# Western Pleasure In Nylon



## BornToRun (Sep 18, 2011)

I was just wondering if it is alright to show WP in a nylon headset and breast collar?


----------



## 2manypets (Mar 28, 2011)

I wouldn't. 
To do well in a show, you must be as well turned out as the best of your competition. 
I would use the nicest leather tack I could find, and make sure it, the horse and I were all scrupulously clean.


----------



## equiniphile (Aug 16, 2009)

No. Most places would not be able to disqualify you for it, but the majority of judges would frown upon it. The only time nylon is really okay is in gaming classes, like barrels and poles.


----------



## WickedNag (Sep 7, 2010)

※ ※ ※

-- WHAT YOU ARE ASKED TO DO --
Continue the forum thread above about showing Western Pleasure in nylon tack, starting from the point where it stops.

-- MATERIAL --
※ ※ ※

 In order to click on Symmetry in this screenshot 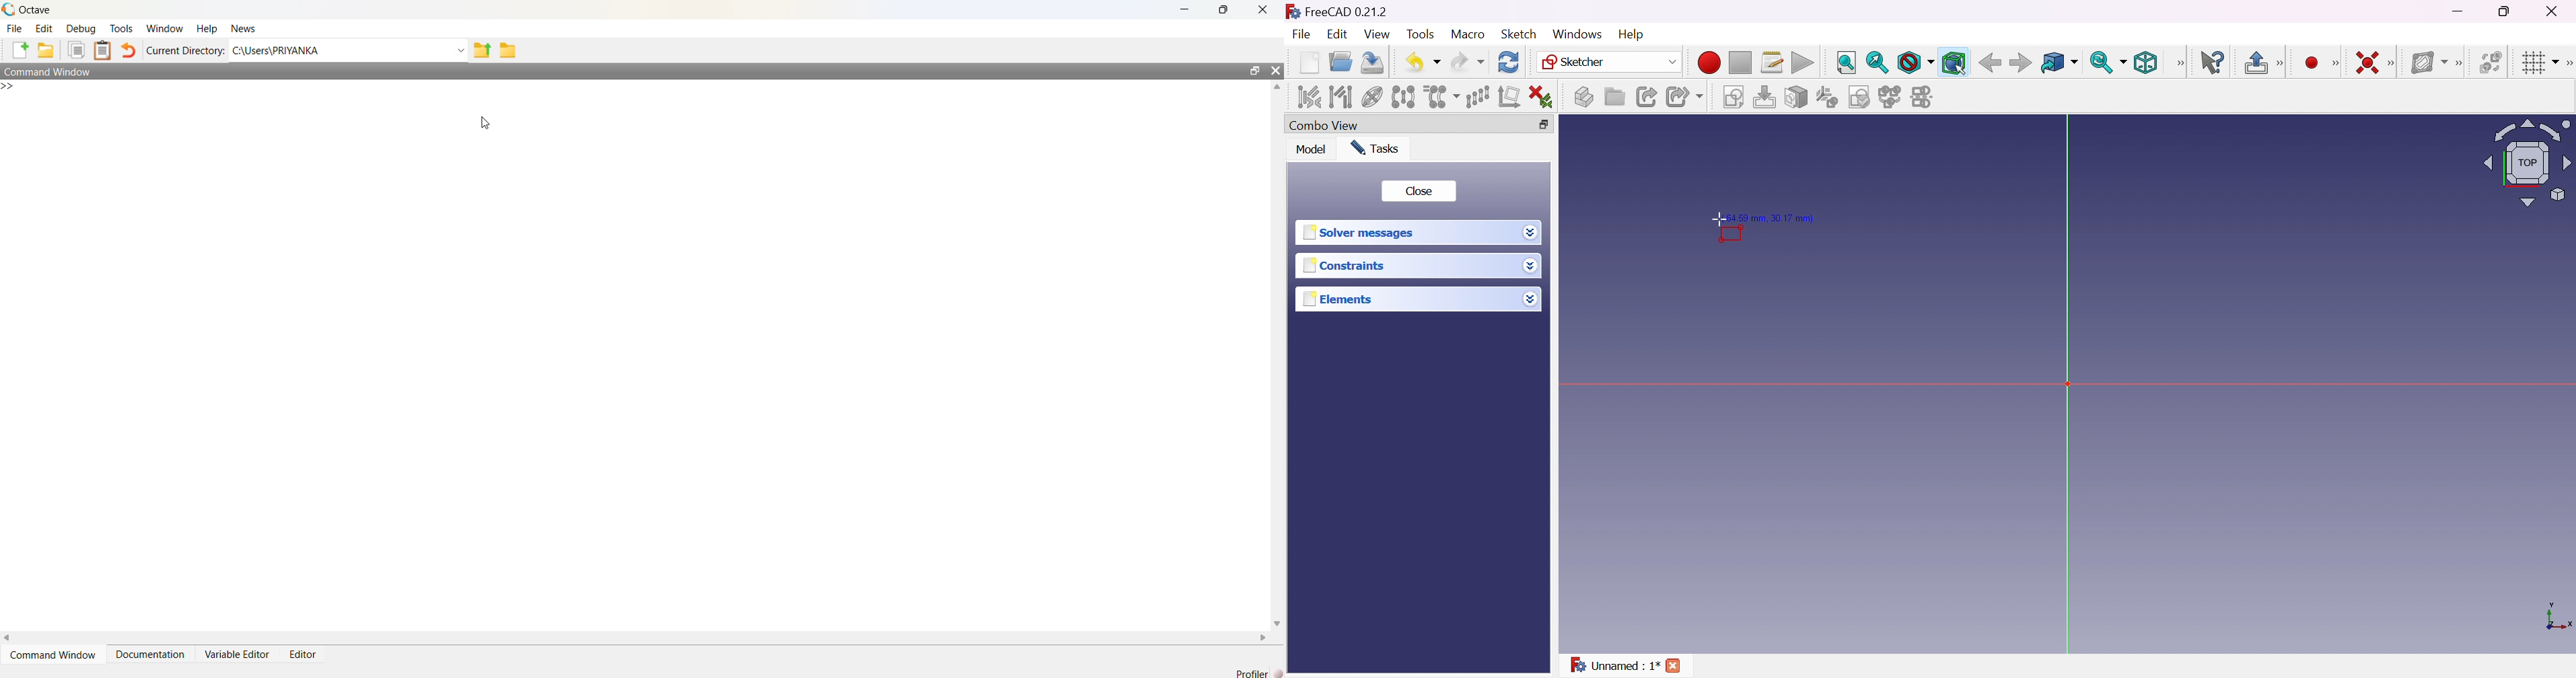, I will do `click(1402, 96)`.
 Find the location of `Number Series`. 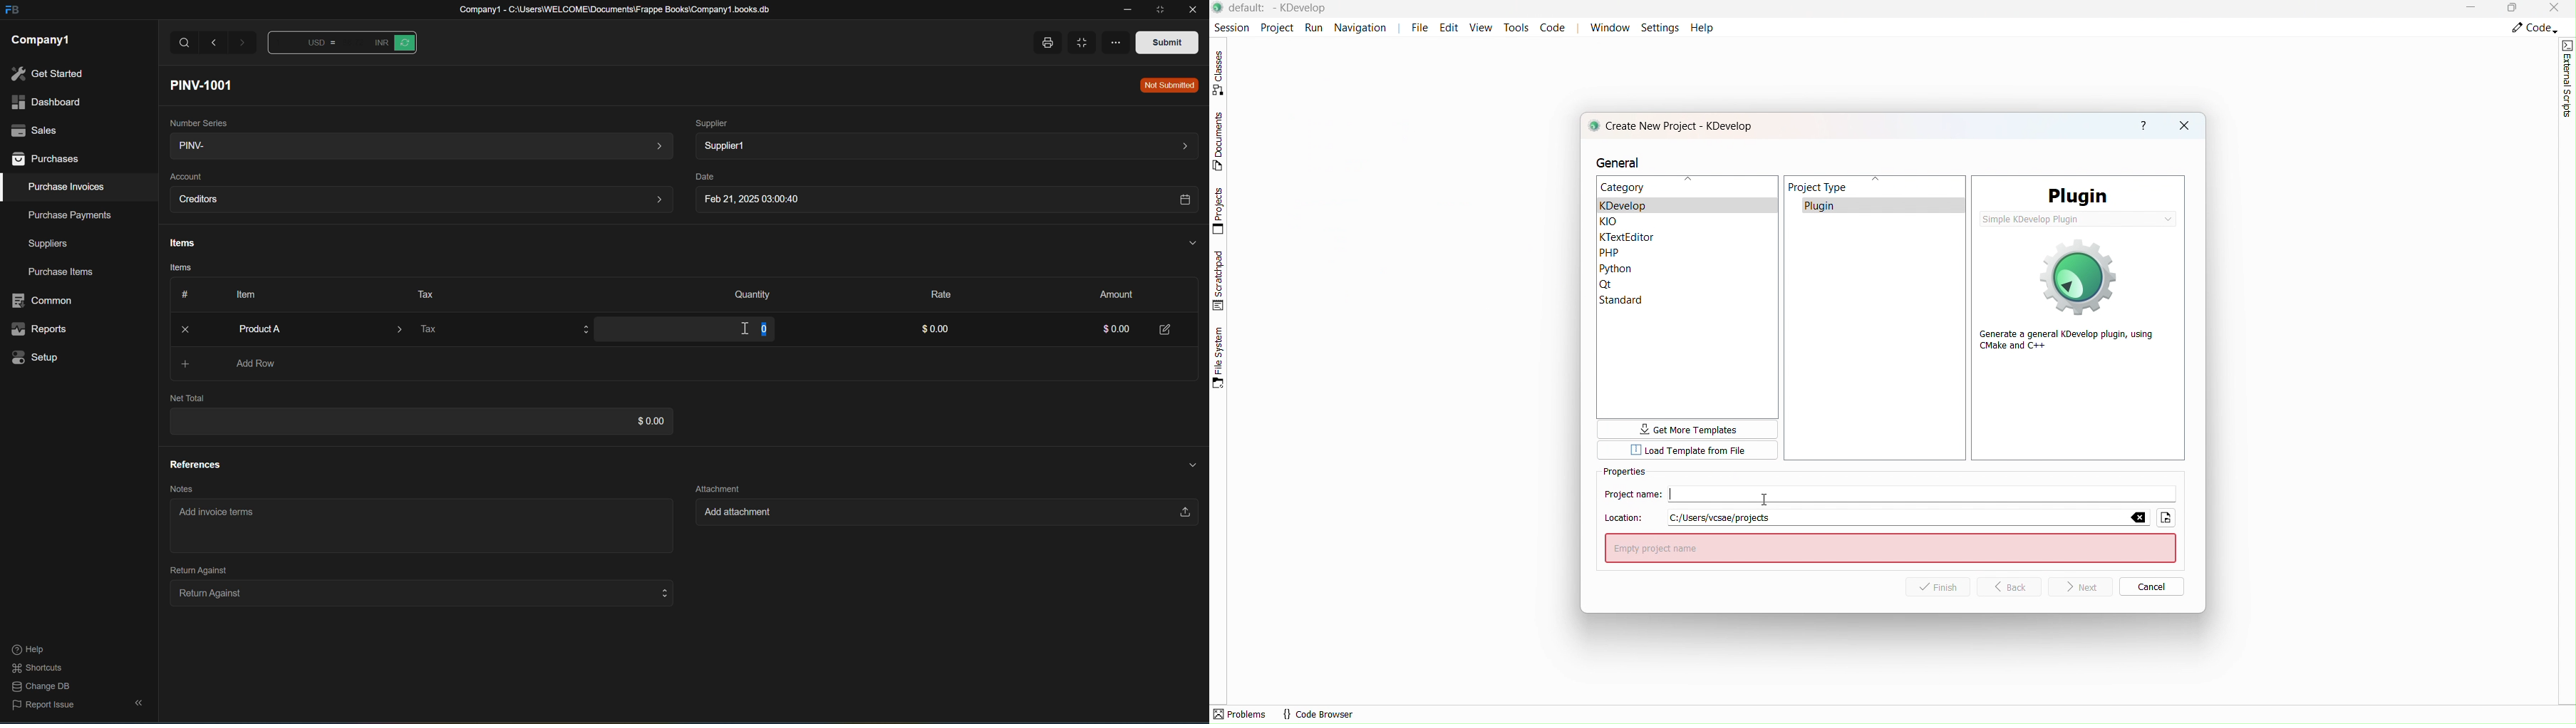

※ ※ ※

-- TASK RESULT --
I think it will depend on the level of showing. I would rather see clean nylon than ratty leather. If it is truly suppose to be about the horse it really shouldn't matter, but I know it would at bigger shows


----------



## BornToRun (Sep 18, 2011)

Thanks! Just checking, know someone who is going to show up at a WP in bright blue nylon, I really had no idea!


----------



## waresbear (Jun 18, 2011)

Bright blue neon nylon bridle & breast collar? No, not even in lower levels.


----------



## BornToRun (Sep 18, 2011)

Okaay, thank you, that's what I though


----------



## WickedNag (Sep 7, 2010)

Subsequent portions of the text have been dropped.